A key focus on consuming and leveraging product usage data to provide customer value. That data spans the entire platform and includes user activity and repository metadata. This will be used by the AI Assisted group to enrich GitLab features to make them more intelligent and automated. Anti-Abuse will use this data to protect the platform and offer insider threat detection capabilities to customers.
Automation and Action are key tenets for these product areas. Smart defaults will enable customers to discover new features, recommendations will surface features across the platform based on usage heuristics, and automations will reduce the overhead of managing and operating a GitLab instance.
Wide surface area. Both stages require 'T'-shaped knowledge that is both broad across all GitLab features, but also deep in the specific knowledge areas of data science and anti-abuse.

Important PI milestones

We've established a Data Science internal handbook PI page (internal link) which will be updated monthly as part of PI review meetings. We're still working to actively orchestrate all our performance indicator metrics.

3 Year Section Themes

Reduce complexity

With complex toolchains and new vendors emerging every day the data science landscape is a lot of glue and ducktape holding many systems together. We want to streamline this complexity into the GitLab platform to reduce complexity, remove maintenance burden, and enable faster model development and exploration.

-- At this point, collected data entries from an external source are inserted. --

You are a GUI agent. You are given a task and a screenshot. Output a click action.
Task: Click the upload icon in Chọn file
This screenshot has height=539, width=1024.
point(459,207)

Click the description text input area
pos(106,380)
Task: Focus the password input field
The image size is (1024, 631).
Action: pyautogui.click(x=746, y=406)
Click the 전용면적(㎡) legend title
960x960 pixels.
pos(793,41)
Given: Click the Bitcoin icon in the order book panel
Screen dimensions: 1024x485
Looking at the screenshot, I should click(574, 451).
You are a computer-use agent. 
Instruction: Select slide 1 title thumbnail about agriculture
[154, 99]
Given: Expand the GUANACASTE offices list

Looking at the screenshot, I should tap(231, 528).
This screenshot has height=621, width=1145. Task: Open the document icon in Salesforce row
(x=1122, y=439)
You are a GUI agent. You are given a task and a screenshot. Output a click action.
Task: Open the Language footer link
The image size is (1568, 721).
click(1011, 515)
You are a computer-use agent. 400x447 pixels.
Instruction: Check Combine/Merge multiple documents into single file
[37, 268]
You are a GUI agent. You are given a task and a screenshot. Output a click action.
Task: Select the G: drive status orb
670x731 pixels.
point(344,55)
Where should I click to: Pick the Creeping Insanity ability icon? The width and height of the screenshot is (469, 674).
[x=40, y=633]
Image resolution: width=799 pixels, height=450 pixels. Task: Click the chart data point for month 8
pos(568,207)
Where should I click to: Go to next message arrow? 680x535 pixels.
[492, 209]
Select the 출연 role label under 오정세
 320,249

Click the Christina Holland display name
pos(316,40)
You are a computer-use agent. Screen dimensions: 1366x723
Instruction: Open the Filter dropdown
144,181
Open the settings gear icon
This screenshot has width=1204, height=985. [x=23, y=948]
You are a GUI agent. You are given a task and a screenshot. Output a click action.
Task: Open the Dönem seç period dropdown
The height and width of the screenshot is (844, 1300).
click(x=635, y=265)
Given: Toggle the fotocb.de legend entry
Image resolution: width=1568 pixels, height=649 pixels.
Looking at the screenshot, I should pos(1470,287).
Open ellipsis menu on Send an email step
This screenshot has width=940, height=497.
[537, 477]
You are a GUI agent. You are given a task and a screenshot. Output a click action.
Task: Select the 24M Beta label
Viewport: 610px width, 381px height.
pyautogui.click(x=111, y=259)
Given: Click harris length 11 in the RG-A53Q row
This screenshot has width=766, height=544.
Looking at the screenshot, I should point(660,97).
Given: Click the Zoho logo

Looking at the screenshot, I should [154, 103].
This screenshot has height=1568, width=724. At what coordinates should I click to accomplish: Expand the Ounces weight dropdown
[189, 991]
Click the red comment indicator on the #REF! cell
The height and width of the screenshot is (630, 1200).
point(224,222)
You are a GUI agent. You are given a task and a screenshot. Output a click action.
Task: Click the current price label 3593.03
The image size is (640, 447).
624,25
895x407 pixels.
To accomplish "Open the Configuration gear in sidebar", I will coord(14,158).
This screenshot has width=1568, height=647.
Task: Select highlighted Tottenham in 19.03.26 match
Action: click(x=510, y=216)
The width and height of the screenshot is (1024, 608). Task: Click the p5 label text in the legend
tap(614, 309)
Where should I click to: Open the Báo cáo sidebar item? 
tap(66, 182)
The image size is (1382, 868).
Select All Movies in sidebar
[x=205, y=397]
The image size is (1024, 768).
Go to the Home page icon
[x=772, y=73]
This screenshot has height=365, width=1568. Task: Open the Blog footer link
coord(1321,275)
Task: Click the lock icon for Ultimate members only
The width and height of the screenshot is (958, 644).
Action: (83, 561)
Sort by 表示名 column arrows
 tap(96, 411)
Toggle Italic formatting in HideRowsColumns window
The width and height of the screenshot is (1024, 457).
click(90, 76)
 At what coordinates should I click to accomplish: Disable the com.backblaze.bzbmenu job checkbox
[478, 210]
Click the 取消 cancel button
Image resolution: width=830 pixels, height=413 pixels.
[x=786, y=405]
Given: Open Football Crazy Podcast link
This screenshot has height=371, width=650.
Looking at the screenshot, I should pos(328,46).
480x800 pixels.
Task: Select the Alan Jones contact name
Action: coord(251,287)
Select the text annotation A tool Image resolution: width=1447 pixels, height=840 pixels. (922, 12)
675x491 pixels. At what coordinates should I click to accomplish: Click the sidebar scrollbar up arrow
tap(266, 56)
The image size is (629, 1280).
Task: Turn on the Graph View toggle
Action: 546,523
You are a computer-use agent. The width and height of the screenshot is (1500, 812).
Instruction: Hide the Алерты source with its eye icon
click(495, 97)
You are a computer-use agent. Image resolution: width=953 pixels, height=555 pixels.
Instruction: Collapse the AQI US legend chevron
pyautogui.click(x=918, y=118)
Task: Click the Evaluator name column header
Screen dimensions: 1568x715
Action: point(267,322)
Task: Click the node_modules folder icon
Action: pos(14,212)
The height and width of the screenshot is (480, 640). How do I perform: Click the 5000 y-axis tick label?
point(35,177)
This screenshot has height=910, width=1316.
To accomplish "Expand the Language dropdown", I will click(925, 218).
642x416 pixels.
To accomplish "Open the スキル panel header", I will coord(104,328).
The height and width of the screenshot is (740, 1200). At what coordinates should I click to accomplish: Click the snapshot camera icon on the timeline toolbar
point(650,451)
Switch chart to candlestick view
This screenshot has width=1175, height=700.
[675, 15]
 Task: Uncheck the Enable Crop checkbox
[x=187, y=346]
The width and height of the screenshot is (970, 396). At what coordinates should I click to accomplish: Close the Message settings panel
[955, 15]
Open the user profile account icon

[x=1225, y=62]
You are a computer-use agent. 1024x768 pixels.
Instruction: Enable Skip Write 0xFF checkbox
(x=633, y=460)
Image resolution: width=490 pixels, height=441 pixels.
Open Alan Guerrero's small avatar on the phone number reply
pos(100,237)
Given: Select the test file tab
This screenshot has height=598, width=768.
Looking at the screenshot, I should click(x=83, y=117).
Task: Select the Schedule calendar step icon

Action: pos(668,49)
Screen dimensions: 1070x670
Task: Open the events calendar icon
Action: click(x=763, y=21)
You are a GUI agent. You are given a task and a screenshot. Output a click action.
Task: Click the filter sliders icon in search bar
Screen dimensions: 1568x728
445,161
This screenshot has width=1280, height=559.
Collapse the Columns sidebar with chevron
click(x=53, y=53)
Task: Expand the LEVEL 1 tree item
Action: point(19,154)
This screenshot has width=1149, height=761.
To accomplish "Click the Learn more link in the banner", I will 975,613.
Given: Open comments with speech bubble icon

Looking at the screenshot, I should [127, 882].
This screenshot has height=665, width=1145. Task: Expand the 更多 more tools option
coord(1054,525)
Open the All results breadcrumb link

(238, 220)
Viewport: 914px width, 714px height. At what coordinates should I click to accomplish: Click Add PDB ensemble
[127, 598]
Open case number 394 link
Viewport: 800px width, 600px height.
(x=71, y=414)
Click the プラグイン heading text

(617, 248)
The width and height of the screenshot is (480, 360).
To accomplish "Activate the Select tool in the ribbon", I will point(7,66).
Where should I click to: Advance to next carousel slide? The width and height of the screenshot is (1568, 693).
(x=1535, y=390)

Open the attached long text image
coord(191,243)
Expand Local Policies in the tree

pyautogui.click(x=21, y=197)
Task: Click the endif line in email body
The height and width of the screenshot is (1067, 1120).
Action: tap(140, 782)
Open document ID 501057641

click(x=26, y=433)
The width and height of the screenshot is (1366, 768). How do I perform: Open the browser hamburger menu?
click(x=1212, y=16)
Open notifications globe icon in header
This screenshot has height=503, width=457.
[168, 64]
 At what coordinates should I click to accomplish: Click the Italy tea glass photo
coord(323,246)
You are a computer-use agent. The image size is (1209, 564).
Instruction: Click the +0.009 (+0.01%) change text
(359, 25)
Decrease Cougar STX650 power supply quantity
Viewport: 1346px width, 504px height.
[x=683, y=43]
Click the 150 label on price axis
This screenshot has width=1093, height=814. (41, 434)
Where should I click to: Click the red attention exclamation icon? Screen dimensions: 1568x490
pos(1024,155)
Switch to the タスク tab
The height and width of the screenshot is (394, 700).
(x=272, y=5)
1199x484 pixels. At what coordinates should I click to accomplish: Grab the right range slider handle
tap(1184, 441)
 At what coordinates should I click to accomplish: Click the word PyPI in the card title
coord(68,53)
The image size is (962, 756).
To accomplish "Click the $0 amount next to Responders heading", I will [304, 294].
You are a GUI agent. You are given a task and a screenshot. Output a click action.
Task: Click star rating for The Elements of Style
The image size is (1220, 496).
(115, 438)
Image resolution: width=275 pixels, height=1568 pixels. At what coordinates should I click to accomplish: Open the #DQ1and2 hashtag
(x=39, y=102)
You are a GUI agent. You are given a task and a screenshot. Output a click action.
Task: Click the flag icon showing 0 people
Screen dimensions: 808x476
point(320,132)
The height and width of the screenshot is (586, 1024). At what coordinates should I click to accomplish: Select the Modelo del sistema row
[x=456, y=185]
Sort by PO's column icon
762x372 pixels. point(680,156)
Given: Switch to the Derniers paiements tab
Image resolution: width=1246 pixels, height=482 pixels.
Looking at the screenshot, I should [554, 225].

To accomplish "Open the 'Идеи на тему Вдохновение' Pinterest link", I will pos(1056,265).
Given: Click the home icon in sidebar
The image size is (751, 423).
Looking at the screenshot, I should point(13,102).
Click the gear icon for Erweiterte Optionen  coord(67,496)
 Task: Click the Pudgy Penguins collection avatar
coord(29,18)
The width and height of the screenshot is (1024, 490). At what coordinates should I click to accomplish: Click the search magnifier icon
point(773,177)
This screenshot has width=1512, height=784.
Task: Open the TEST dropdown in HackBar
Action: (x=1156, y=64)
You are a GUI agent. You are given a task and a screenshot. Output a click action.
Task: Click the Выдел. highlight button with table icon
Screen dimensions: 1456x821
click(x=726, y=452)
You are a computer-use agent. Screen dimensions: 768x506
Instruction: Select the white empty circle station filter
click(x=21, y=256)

As examples, GitLab will provide:

Native integrations to popular data science toolchains and open-source frameworks.
First-party solutions for DataOps and MLOps workloads.
Open APIs to allow flexibility through the platforms.

Repeatability for Collaboration

Many data science teams struggle with lack of repeatability cobbling together environments on local machines. These environments rarely have source code management or CI. We want to bring the best practices of DevOps with SCM and CI/CD to data sciences and make it easy for them to start with repeatable and stable environments.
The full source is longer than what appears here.